Ci fermiamo ancora. Ormai il resto del gruppo non si vede più, siamo rimasti in 5 e il tempo sta peggiorando: grosse nuvole si arrotolano sopra di noi, sembra che a breve ci inghiottiranno. E fa un freddo micidiale, un vento gelido che entra nelle ossa! Indossiamo tutti gli strati che abbiamo, soprattutto Lilli che era praticamente in maglietta, e ci rimettiamo in marcia. Abbiamo deciso che la vetta per oggi aspetterà, e un pochino siamo anche felici di non trovarci insieme agli altri in mezzo alle nuvole basse, battuti dal vento e dalla nebbia. Ma non per questo dobbiamo farci mancare la vista!
E così ci dirigiamo verso uno sperone di roccia a picco sulla valle, qualche chilometro più a monte, questa volta in silenzio o parlando d’altro. E raggiungiamo infine, dopo un’altra buona mezz’ora di camminata, la NOSTRA vetta.
La vista è bellissima, non offuscata dalle nuvole che invece ci si appoggiano sulla testa. E non può mancare la foto della vittoria di rito!
Mentre ci sediamo ad addentare panini, barrette e mandorle, per ricaricarci prima di iniziare con calma a scendere, Lilli si mette a ridere e sbotta:
“Che testona che sono stata! Il freddo, l’ho sottovalutato. Mi sentivo così rigida, molto più del solito. Ero così abbattuta, dopo tutto il mio allenamento. E invece ora che mi sono coperta e riscaldata, potrei quasi ripartire per salire con gli altri! Ormai è tardi, ma so che ci riproverò la prossima volta. Mi serve vestirmi bene...e la musica classica”.
“La musica classica?”, chiediamo sorpresi.
“Sì, mentre salgo mi concentro sui miei passi e nella mente prende forma un ritmo, una melodia. È un bel modo di farmi accompagnare, quando vado in montagna”.

^^^^^^^^

## Da fare
**A)** Elenca i cibi che il gruppo mangia durante la sosta nel brano sull'escursione in montagna.
**B)** Per favore, prosegui il brano sull'escursione in montagna dopo la sua ultima frase.
L'elenco che segue è materiale a sé, distinto dal brano.

## Materiale estratto
^^^^^^^^

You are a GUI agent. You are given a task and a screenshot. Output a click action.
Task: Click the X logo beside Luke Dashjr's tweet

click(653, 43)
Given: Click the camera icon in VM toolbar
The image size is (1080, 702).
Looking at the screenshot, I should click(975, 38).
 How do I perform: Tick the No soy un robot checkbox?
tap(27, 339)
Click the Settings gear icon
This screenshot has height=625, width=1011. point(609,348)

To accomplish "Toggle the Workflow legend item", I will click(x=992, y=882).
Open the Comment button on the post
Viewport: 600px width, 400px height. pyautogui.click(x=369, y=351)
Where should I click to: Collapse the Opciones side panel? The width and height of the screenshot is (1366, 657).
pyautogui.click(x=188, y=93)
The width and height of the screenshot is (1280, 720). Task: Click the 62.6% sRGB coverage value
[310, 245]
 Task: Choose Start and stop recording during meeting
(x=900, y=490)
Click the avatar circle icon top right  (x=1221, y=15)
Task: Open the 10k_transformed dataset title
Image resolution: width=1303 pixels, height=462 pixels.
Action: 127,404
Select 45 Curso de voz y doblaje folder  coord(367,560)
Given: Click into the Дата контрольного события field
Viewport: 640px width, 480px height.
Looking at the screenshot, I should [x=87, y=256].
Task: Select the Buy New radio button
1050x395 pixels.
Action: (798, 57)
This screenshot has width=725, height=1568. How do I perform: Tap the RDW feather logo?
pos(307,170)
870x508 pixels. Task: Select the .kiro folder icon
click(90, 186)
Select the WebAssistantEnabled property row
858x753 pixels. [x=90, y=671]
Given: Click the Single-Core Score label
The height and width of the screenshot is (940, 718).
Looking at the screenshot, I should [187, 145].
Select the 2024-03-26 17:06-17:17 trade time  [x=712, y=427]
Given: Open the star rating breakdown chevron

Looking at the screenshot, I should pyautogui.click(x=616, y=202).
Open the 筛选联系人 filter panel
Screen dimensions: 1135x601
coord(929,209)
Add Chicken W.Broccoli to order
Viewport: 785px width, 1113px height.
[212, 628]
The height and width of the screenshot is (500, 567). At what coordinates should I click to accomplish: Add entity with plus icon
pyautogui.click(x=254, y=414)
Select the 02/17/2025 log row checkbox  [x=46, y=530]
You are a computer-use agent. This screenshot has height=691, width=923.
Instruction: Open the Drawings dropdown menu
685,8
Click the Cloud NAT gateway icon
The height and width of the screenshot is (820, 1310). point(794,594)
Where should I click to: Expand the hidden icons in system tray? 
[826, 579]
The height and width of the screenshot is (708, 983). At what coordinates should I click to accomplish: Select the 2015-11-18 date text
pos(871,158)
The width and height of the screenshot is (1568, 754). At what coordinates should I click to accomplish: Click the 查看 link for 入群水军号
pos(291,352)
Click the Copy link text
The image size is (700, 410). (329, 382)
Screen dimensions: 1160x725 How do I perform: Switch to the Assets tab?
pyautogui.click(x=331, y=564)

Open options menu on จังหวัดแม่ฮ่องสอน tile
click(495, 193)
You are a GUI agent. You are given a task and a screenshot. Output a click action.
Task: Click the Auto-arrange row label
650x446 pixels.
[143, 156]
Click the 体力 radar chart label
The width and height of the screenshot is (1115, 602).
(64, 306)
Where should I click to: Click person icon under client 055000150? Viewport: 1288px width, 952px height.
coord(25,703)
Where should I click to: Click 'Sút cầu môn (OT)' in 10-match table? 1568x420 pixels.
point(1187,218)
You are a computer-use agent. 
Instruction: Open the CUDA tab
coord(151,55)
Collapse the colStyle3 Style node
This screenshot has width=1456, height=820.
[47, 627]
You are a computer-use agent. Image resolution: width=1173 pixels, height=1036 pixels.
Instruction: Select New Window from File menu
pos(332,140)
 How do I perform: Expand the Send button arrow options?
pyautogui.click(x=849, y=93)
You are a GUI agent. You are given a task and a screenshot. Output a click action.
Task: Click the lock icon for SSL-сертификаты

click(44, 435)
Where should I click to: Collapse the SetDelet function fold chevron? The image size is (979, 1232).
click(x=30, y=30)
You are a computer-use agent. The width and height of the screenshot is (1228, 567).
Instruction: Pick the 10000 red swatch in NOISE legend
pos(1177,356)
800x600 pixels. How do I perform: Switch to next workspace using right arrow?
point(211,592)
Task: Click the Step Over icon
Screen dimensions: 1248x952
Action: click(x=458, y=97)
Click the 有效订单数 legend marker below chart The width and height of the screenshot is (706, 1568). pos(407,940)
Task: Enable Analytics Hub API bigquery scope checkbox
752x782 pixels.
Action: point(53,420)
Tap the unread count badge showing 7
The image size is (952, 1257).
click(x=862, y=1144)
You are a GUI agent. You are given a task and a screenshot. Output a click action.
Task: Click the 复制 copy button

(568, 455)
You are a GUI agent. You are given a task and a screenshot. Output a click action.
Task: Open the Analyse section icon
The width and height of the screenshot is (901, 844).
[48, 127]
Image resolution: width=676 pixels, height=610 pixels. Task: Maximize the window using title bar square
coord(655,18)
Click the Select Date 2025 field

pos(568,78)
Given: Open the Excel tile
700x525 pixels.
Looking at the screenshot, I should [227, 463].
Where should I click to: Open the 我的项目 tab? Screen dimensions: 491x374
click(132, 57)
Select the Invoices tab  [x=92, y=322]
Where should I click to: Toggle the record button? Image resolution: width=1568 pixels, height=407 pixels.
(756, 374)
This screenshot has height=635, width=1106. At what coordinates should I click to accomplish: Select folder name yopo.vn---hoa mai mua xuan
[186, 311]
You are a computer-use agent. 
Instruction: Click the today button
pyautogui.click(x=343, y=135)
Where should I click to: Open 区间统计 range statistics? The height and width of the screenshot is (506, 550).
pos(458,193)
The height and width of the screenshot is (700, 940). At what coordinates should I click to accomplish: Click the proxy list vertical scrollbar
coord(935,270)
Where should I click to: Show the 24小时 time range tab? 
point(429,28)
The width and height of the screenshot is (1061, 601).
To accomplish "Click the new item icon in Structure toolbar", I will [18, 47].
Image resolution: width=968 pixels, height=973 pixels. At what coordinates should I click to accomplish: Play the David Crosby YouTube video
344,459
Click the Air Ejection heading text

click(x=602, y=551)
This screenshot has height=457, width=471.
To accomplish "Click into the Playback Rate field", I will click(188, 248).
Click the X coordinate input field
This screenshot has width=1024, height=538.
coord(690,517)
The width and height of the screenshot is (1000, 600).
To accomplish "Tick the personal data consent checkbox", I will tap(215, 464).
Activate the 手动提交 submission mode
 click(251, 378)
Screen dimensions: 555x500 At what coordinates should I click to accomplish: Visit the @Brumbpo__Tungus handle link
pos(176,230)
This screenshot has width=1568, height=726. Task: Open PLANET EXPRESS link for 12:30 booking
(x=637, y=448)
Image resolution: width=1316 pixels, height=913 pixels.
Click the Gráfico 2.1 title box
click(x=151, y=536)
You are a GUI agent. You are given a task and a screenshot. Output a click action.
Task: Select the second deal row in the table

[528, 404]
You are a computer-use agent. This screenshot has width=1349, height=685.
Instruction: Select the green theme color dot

^^^^^^^^

## Risposte per compito
**A)** Panini, barrette e mandorle.

**B)**
Riprendiamo a camminare, e la discesa è per tutti più ardua che la salita. I grossi sassi che formano il sentiero sono instabili, e la forza di gravità questa volta ci spinge verso il rischio di una caduta facile.
Vorrei lasciare in pace Lilli, lasciarle godere la sua musica, ma sono troppo ammirata dal suo spirito e dalla sua forza, e non riesco a trattenermi.
“Lilli, ma come ti senti davanti a questa avventura? Come la affronti, ad ogni passo?”. Non parlo solo delle uscite di trekking, in realtà. E lei sembra saperlo.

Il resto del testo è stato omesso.